* [The request]
Repeat every one of the following items word for word, keeping each line as it appears.

-- Begin Input material --

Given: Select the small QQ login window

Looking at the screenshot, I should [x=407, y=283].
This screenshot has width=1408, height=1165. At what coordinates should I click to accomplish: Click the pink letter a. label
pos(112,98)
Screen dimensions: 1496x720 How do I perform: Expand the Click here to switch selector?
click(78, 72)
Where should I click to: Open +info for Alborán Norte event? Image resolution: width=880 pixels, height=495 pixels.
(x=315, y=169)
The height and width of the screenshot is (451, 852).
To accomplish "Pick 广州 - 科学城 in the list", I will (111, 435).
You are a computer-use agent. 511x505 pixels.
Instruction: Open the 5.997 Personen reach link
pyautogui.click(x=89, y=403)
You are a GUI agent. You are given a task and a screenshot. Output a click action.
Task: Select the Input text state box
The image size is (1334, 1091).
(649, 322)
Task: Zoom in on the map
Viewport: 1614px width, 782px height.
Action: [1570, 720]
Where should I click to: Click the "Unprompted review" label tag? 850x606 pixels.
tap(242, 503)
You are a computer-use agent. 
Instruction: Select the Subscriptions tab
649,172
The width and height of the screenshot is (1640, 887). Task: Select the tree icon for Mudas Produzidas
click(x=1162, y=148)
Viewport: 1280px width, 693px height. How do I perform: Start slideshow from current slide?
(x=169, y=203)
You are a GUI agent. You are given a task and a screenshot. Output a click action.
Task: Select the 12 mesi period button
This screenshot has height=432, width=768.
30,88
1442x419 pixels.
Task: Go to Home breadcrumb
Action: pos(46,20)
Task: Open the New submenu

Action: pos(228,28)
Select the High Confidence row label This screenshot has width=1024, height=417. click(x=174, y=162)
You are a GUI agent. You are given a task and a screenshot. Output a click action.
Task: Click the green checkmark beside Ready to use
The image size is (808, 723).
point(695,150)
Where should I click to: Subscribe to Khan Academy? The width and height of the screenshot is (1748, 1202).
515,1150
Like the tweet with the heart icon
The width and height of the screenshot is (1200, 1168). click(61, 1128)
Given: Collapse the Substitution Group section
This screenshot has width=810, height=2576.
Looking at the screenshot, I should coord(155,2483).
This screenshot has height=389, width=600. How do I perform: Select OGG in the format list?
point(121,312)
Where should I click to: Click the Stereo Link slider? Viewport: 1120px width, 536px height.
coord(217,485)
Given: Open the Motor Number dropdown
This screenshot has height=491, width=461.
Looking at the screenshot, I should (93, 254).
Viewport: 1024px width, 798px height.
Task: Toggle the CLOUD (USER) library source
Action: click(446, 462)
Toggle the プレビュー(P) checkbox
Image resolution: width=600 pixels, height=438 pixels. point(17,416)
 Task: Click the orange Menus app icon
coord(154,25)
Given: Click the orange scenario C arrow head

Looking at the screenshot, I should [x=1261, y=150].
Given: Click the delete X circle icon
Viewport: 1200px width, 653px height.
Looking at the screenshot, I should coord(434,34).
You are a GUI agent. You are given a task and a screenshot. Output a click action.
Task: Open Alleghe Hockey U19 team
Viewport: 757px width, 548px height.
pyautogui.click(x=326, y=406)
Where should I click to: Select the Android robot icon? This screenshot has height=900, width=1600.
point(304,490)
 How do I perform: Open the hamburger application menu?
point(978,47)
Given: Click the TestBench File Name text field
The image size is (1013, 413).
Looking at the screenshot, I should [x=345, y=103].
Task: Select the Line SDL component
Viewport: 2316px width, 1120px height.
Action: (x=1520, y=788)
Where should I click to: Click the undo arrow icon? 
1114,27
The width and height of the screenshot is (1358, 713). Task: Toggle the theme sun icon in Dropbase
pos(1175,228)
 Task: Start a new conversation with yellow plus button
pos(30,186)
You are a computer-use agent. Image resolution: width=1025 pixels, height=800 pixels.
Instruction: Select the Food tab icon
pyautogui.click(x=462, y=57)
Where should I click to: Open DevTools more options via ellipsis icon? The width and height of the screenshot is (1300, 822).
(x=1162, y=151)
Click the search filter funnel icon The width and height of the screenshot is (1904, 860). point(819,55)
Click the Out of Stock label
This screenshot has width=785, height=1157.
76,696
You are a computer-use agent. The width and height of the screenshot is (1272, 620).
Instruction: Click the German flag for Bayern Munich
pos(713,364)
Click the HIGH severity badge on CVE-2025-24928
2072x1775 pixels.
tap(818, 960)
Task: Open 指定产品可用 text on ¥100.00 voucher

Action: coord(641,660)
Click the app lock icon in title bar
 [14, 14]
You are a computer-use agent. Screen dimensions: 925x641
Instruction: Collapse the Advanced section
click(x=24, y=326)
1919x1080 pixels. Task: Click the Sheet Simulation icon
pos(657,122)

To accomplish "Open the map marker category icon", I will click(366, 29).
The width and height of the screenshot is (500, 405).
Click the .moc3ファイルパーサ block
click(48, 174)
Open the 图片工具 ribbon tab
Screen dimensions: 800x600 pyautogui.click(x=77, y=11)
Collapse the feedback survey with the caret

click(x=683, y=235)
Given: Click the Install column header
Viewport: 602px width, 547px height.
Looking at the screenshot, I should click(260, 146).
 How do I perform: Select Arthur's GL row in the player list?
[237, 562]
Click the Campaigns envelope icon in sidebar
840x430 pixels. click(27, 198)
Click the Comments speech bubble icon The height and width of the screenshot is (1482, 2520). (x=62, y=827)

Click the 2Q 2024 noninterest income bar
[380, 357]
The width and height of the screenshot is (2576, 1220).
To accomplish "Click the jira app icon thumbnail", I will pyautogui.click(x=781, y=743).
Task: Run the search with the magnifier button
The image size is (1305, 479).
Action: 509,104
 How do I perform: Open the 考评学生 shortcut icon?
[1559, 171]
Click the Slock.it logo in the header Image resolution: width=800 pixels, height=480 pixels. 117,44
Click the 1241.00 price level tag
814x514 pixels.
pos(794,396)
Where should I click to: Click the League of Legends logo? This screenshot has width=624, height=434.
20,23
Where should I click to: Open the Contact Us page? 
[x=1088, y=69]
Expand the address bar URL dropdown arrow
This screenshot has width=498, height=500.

-- End Input material --

* [Solution below]
Given: Select the small QQ login window

Looking at the screenshot, I should [x=407, y=283].
This screenshot has width=1408, height=1165. At what coordinates should I click to accomplish: Click the pink letter a. label
pos(112,98)
Screen dimensions: 1496x720 How do I perform: Expand the Click here to switch selector?
click(78, 72)
Where should I click to: Open +info for Alborán Norte event? Image resolution: width=880 pixels, height=495 pixels.
(x=315, y=169)
The height and width of the screenshot is (451, 852).
To accomplish "Pick 广州 - 科学城 in the list", I will (111, 435).
You are a computer-use agent. 511x505 pixels.
Instruction: Open the 5.997 Personen reach link
pyautogui.click(x=89, y=403)
You are a GUI agent. You are given a task and a screenshot. Output a click action.
Task: Select the Input text state box
The image size is (1334, 1091).
(649, 322)
Task: Zoom in on the map
Viewport: 1614px width, 782px height.
Action: [1570, 720]
Where should I click to: Click the "Unprompted review" label tag? 850x606 pixels.
tap(242, 503)
You are a computer-use agent. 
Instruction: Select the Subscriptions tab
649,172
The width and height of the screenshot is (1640, 887). Task: Select the tree icon for Mudas Produzidas
click(x=1162, y=148)
Viewport: 1280px width, 693px height. How do I perform: Start slideshow from current slide?
(x=169, y=203)
You are a GUI agent. You are given a task and a screenshot. Output a click action.
Task: Select the 12 mesi period button
This screenshot has height=432, width=768.
30,88
1442x419 pixels.
Task: Go to Home breadcrumb
Action: pos(46,20)
Task: Open the New submenu

Action: pos(228,28)
Select the High Confidence row label This screenshot has width=1024, height=417. click(x=174, y=162)
You are a GUI agent. You are given a task and a screenshot. Output a click action.
Task: Click the green checkmark beside Ready to use
The image size is (808, 723).
point(695,150)
Where should I click to: Subscribe to Khan Academy? The width and height of the screenshot is (1748, 1202).
515,1150
Like the tweet with the heart icon
The width and height of the screenshot is (1200, 1168). click(61, 1128)
Given: Collapse the Substitution Group section
This screenshot has width=810, height=2576.
Looking at the screenshot, I should coord(155,2483).
This screenshot has height=389, width=600. How do I perform: Select OGG in the format list?
point(121,312)
Where should I click to: Click the Stereo Link slider? Viewport: 1120px width, 536px height.
coord(217,485)
Given: Open the Motor Number dropdown
This screenshot has height=491, width=461.
Looking at the screenshot, I should (93, 254).
Viewport: 1024px width, 798px height.
Task: Toggle the CLOUD (USER) library source
Action: click(446, 462)
Toggle the プレビュー(P) checkbox
Image resolution: width=600 pixels, height=438 pixels. point(17,416)
 Task: Click the orange Menus app icon
coord(154,25)
Given: Click the orange scenario C arrow head

Looking at the screenshot, I should [x=1261, y=150].
Given: Click the delete X circle icon
Viewport: 1200px width, 653px height.
Looking at the screenshot, I should coord(434,34).
You are a GUI agent. You are given a task and a screenshot. Output a click action.
Task: Open Alleghe Hockey U19 team
Viewport: 757px width, 548px height.
pyautogui.click(x=326, y=406)
Where should I click to: Select the Android robot icon? This screenshot has height=900, width=1600.
point(304,490)
 How do I perform: Open the hamburger application menu?
point(978,47)
Given: Click the TestBench File Name text field
The image size is (1013, 413).
Looking at the screenshot, I should [x=345, y=103].
Task: Select the Line SDL component
Viewport: 2316px width, 1120px height.
Action: (x=1520, y=788)
Where should I click to: Click the undo arrow icon? 
1114,27
The width and height of the screenshot is (1358, 713). Task: Toggle the theme sun icon in Dropbase
pos(1175,228)
 Task: Start a new conversation with yellow plus button
pos(30,186)
You are a computer-use agent. Image resolution: width=1025 pixels, height=800 pixels.
Instruction: Select the Food tab icon
pyautogui.click(x=462, y=57)
Where should I click to: Open DevTools more options via ellipsis icon? The width and height of the screenshot is (1300, 822).
(x=1162, y=151)
Click the search filter funnel icon The width and height of the screenshot is (1904, 860). point(819,55)
Click the Out of Stock label
This screenshot has width=785, height=1157.
76,696
You are a computer-use agent. The width and height of the screenshot is (1272, 620).
Instruction: Click the German flag for Bayern Munich
pos(713,364)
Click the HIGH severity badge on CVE-2025-24928
2072x1775 pixels.
tap(818, 960)
Task: Open 指定产品可用 text on ¥100.00 voucher

Action: coord(641,660)
Click the app lock icon in title bar
 [14, 14]
You are a computer-use agent. Screen dimensions: 925x641
Instruction: Collapse the Advanced section
click(x=24, y=326)
1919x1080 pixels. Task: Click the Sheet Simulation icon
pos(657,122)

To accomplish "Open the map marker category icon", I will click(366, 29).
The width and height of the screenshot is (500, 405).
Click the .moc3ファイルパーサ block
click(48, 174)
Open the 图片工具 ribbon tab
Screen dimensions: 800x600 pyautogui.click(x=77, y=11)
Collapse the feedback survey with the caret

click(x=683, y=235)
Given: Click the Install column header
Viewport: 602px width, 547px height.
Looking at the screenshot, I should click(260, 146).
 How do I perform: Select Arthur's GL row in the player list?
[237, 562]
Click the Campaigns envelope icon in sidebar
840x430 pixels. click(27, 198)
Click the Comments speech bubble icon The height and width of the screenshot is (1482, 2520). (x=62, y=827)

Click the 2Q 2024 noninterest income bar
[380, 357]
The width and height of the screenshot is (2576, 1220).
To accomplish "Click the jira app icon thumbnail", I will pyautogui.click(x=781, y=743).
Task: Run the search with the magnifier button
The image size is (1305, 479).
Action: 509,104
 How do I perform: Open the 考评学生 shortcut icon?
[1559, 171]
Click the Slock.it logo in the header Image resolution: width=800 pixels, height=480 pixels. 117,44
Click the 1241.00 price level tag
814x514 pixels.
pos(794,396)
Where should I click to: Click the League of Legends logo? This screenshot has width=624, height=434.
20,23
Where should I click to: Open the Contact Us page? 
[x=1088, y=69]
Expand the address bar URL dropdown arrow
This screenshot has width=498, height=500.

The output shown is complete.